NEW ORLEANS (WVUE) - It's welcome news for those who still don't have a Real ID. The federal identification card will soon be required for travel and to get into certain federal buildings. Yet according to OMV officials, it won't be for another two years. This, despite information you may find on the Department of Homeland Security's website.
"I felt like it was that time," said Orlando Lewis.
Lewis just got his ID and a Real ID, at that.
(For more information on what's required to obtain your Real ID, click here.)
The star in the top, right-hand corner means Lewis can use it as a federal identification card. He says he opted for a Real ID instead of a standard, state-issued ID because of looming deadlines.
"Eventually you're going to need it. Instead of going through all of it, I just went with it," Lewis explained.
Yet, those deadlines are farther away than some may think. According to the Department of Homeland Security website, Louisiana is one of five states currently under review for an extension to become Real ID compliant. It indicates there's a grace period until January 22, 2018.
Yet, Louisiana Office of Motor Vehicles commissioner Karen St. Germain says that's not the case.
"Come January 22, 2018, if I do not have a real ID?" asked FOX 8 anchor/reporter. Katherine Mazzone.

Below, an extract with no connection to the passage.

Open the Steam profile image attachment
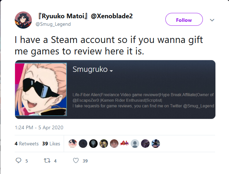The height and width of the screenshot is (174, 229). 115,90
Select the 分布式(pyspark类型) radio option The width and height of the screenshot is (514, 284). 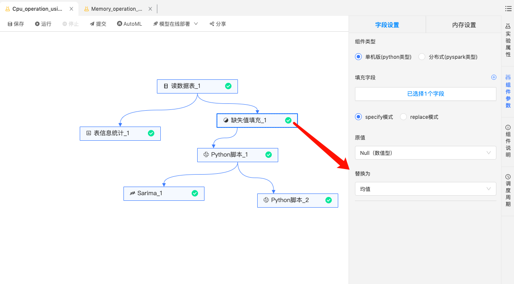click(422, 57)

"It means nothing. It doesn't mean anything. 2020 is the drop-dead date," said St. Germain.
St. Germain argues that Louisiana is, in fact, no longer under review.

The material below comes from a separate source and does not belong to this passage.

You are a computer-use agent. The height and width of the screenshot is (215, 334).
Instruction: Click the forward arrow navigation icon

"Louisiana is now under compliance...everything is complete. Everything," St. Germain said. "We are just waiting on that official signature from the Secretary of DHS. That's it."

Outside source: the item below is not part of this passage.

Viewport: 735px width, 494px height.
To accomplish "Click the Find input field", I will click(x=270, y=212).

She says the state's Real ID compliance could come as soon as next week, but certainly before January 22. Aimed at preventing identify fraud, the Real ID Act of 2005 mandates that states standardize driver's licenses into a national database.
The feds will soon require Real IDs to enter federal buildings and to get through TSA for domestic flights, but St. Germain says the IDs are not a must.
"It is your choice," said St. Germain.
Yet, you will have to have a passport to fly domestically in 2020 if you opt out.
It's why, for folks like Lewis, the Real ID makes sense.
"You might as well just do it," said Lewis.
While St. Germain says the OMV has addressed much of the controversy surrounding the Real ID, some have concerns over its overall implementation.
The American Civil Liberties Union, for example, claims on its website that Real IDs "would facilitate the tracking of data on individuals and bring government into the very center of every citizen's life. By definitively turning driver's licenses into a form of national identity documents, Real ID would have a tremendously destructive impact on privacy."